しばらくして敦賀さんが身体の向きを少し変えた。
敦賀さんの胸に顔を付けたまま横を見ると、夜景が見える。
…そっか、見えるように移動してくれたんだ。
「だいすき…」
「…うん…でも…きっと俺の方がもっと大好きだと思うけど?」
少し楽しそうな敦賀さんの声。
…嘘ばっかり。私の方が、大好きで仕方ないもん…。
*
終わってしまえば短い逢瀬。
でも、かけがえのない時間。そうだよね、敦賀さん。
流れていく景色がやがて見慣れたものに戻っていって
敦賀さんとお別れするいつもの場所へと車が静かに滑り込んだ。
「じゃあ、またね。電話するから」
「はい、おやすみなさい。気をつけてね?」
車から降りる前にそう言い合って、お互いに名残惜しそうにキスをして
そうしたら唇を離すのが切なくて、離れた後は手を取って、
敦賀さんの胸にそっと抱き寄せられて。
私も精一杯身体を寄せる。
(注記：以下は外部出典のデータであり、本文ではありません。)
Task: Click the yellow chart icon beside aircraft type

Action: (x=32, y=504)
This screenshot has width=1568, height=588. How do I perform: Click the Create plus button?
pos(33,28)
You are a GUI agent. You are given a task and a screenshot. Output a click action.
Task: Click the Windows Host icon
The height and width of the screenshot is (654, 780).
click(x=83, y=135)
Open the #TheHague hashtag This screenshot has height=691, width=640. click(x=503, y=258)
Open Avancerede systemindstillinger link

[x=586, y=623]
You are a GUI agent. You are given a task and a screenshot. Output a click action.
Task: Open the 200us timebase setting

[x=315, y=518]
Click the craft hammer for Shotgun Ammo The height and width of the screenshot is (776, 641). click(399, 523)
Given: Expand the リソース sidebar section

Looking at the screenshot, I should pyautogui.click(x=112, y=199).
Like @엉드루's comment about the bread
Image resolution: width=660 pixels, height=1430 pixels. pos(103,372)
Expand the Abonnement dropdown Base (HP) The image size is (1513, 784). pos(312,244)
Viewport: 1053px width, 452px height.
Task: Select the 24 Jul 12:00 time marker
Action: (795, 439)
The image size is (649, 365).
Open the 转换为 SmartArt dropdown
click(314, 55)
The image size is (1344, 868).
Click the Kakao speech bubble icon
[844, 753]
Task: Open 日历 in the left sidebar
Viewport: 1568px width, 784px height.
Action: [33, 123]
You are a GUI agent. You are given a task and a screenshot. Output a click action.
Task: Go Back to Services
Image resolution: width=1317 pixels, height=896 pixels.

もうちょっとだけ、敦賀さんの体温を手放したくない。
お揃いのものを増やしてみても電波で繋がる時間を増やしてみても
この距離には敵わない。
半径5センチ。すぐそこにある、同じ熱。
同じところに帰るのならこんな思いはしなくても済む?
だけど、次に逢えるとき、また敦賀さんのことを好きになる。
逢いたくて、逢いたくて、逢いたくて敦賀さんを想うたびに
次に逢える喜びが大きくて、愛しくて。
夜のドライブは、寂しくて、
でも、とても楽しくて、愛おしさでいっぱいに、なるの。
敦賀さんのことをいっぱい、好きに、なる。